Reading those first chapters in bed last week, I very nearly put the book down. Or I at least considered putting the book down.

What I actually did was jostle Jes awake and make her read the bit about the hospitals.

I’ve been reading and watching a lot of post-apocalyptic fiction lately. Some of it I do because I have to. Thanks to providence, or coincidence, or however we feel like classing the universe’s perverse sense of humor, I was teaching an American literature course themed around apocalypse when Illinois’s shelter-in-place order came down. And because Zoom has since become an essential pedagogical tool, I’m still teaching that course. So along with fifteen young people, I’ve been reading pretty consistently about the end of the world. Just this week my students finished Cormac McCarthy’s The Road. Next week, they start Octavia Butler’s Parable of the Sower.

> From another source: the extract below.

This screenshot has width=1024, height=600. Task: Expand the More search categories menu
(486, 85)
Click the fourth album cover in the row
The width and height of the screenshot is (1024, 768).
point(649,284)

It’s OK to feel sorry for them.

But beyond what syllabus and course calendar dictate, a fair chunk of my recent encounters with the post-apocalyptic genre has been of my own volition, and in that respect, I’m not alone. These past two months, end-times stories have had a minor renaissance among wider reading and viewing publics. On the one hand, movies like Contagion and 28 Days Later, as well as novels like Station Eleven, have enjoyed renewed popularity. On the other hand, cultural critics have turned to exactly these kinds of stories to explain our present circumstances. Author Max Brooks, for example, reanimated his 2006 zombie novel, World War Z, for the audience of The Washington Post. And according to a recent MarketWatch headline, none other than Stephen King himself “is ‘sorry’ if you feel like you’re living in ‘The Stand’ right now.” Despite what common sense might suggest, apocalyptic stories seem more popular than ever. Indeed, in the face of an actual pandemic, people’s willingness—my willingness—to curl up with a work of plague fiction seems a finger in the eye of conventional wisdom, which holds that what folks really need right now is a break, an escape from it all.

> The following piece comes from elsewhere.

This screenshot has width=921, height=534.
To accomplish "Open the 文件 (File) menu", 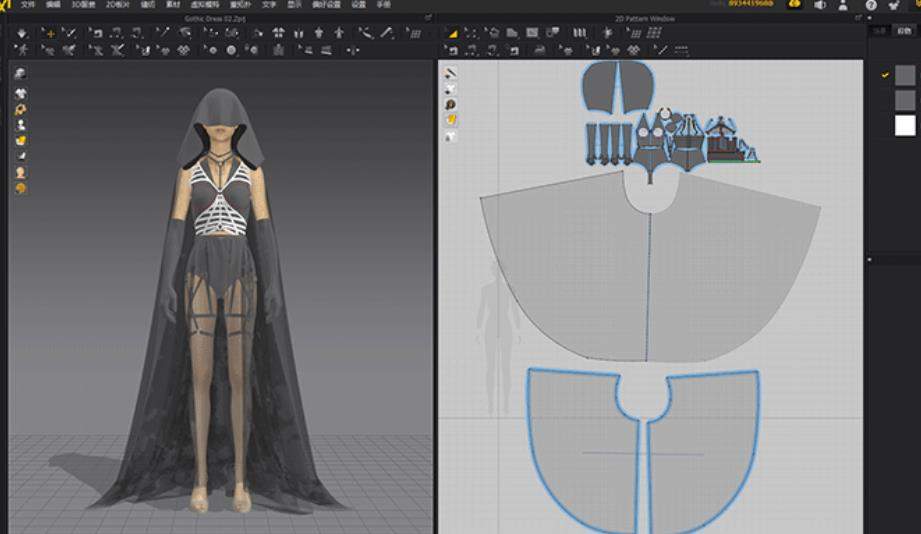I will coord(27,5).
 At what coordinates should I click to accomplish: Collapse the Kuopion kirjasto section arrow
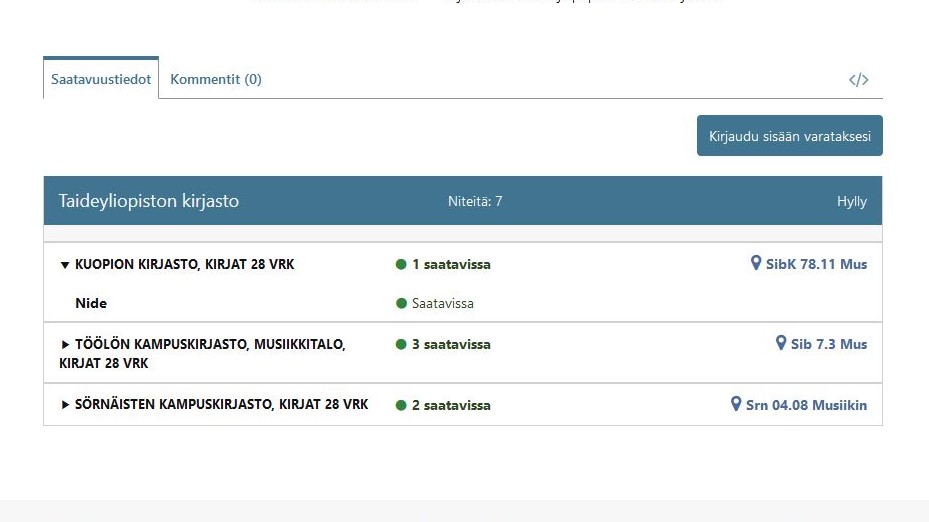(65, 266)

Of course, I’m not so sure that apocalyptic fiction isn’t itself an escape. Nor do I mean to suggest that everyone shares my interest in the genre. Indeed, for some—a handful of my students included—the world itself is enough. Why imagine more hurt when there’s hurt enough to go around? (From Jes: “Amen!) Apocalypse is and always has been unevenly distributed. And no doubt the idea of settling in for a nice, comfortable read about killer viruses, rising oceans, murderous survivalists, or slavering brain-munching knuckle-draggers says more about me and the privileges I enjoy than it does about the appeal of any one genre.

After all, I, for one, am not out of work. I’m still pulling a paycheck.

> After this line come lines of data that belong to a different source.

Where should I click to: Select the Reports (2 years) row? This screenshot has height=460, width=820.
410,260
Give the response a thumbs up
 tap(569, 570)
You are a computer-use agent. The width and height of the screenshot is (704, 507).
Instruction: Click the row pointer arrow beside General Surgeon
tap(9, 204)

Yet speaking for myself, I have nevertheless found in these stories an unexpected comfort. Yes, many of them argue, the world is broken. But in stories like Parable of the Sower, we can remember that people are resilient, that they can adapt, carry on, change. And, yes, other stories suggest, people suck. But in novels like The Road, where so many people are indeed monstrous, we are nonetheless reminded that walling ourselves off—that refusing to look beyond the tiny fold of those whom we deem “good” or safe—is ultimately self-defeating.

And, finally, yes. Despite how it can so often appear, the status quo is fragile; if nothing else, the rapid collapse of infrastructure in Station Eleven’s opening chapters underscores this fact. But perhaps it’s good that we are reminded of the status quo’s fragility—and good not because the status quo is appropriate or necessary or right, but because, for so many, the status quo actively harms.

What was does not have to continue to be. And on the other side of COVID-19—and maybe especially in the midst of it—we have the opportunity to build something better.

2 Comments

  1. Katie Van Zanen

    Station Eleven is horrifying and amazing and I have thought about it every day since February. I can’t quite bring myself to re-read it right now– but I hope your students are managing all the apocalypses well. Solidarity in zoom teaching.

    Reply
  2. Kyric Koning

    Apocalypse does mean “to uncover” in its ancient Greek form. It’s interesting to see exactly what is revealed, in time, ourselves, the situation. Maybe that’s why some people like apocalyptic fiction–they like finding out what happens?